**RECORDS SUPPLIED:**
· · · ·
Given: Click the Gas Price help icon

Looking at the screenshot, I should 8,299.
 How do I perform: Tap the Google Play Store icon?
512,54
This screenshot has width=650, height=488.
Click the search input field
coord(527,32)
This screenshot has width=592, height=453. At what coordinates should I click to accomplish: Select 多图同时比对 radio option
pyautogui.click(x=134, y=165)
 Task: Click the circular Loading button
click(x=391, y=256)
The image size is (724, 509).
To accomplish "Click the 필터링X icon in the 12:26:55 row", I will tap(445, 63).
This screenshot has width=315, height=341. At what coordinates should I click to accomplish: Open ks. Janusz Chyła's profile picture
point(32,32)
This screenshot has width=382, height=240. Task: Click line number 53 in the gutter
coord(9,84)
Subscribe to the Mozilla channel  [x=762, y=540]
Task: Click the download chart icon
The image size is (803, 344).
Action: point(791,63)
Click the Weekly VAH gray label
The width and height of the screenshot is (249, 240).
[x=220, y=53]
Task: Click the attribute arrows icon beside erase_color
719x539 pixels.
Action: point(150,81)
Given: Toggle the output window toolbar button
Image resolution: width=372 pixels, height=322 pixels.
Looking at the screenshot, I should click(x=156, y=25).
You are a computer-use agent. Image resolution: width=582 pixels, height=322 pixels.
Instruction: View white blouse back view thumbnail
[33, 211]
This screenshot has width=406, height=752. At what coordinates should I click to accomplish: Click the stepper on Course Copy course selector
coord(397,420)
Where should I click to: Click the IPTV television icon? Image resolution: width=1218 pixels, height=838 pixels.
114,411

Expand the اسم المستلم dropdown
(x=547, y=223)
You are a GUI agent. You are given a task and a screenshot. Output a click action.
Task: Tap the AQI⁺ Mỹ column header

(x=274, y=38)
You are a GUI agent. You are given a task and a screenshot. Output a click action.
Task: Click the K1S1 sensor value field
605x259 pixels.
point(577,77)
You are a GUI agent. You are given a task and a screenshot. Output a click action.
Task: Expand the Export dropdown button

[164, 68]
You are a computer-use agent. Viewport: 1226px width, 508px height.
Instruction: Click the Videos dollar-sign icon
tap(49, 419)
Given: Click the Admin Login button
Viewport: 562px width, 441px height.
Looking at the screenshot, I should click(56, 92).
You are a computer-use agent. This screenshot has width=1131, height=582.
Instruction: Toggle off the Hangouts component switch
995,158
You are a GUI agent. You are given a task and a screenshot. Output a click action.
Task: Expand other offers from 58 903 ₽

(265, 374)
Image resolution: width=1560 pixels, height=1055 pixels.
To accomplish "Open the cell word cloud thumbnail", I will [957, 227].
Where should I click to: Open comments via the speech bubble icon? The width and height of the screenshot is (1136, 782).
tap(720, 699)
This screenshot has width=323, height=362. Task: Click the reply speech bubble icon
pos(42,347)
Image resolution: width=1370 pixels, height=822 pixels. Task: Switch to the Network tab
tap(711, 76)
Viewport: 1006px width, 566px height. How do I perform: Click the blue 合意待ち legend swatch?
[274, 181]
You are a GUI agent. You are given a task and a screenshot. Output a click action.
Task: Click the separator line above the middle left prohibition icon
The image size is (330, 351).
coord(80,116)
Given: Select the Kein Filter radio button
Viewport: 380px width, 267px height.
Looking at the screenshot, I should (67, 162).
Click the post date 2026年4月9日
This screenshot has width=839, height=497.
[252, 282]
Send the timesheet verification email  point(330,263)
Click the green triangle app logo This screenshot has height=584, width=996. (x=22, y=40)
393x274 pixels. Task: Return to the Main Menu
· · · ·
Print the lines above from the one with "How do I perform: Tap" through the one with "Task: Click the download chart icon", both included, exactly as written and nothing more.

 How do I perform: Tap the Google Play Store icon?
512,54
This screenshot has width=650, height=488.
Click the search input field
coord(527,32)
This screenshot has width=592, height=453. At what coordinates should I click to accomplish: Select 多图同时比对 radio option
pyautogui.click(x=134, y=165)
 Task: Click the circular Loading button
click(x=391, y=256)
The image size is (724, 509).
To accomplish "Click the 필터링X icon in the 12:26:55 row", I will tap(445, 63).
This screenshot has width=315, height=341. At what coordinates should I click to accomplish: Open ks. Janusz Chyła's profile picture
point(32,32)
This screenshot has width=382, height=240. Task: Click line number 53 in the gutter
coord(9,84)
Subscribe to the Mozilla channel  [x=762, y=540]
Task: Click the download chart icon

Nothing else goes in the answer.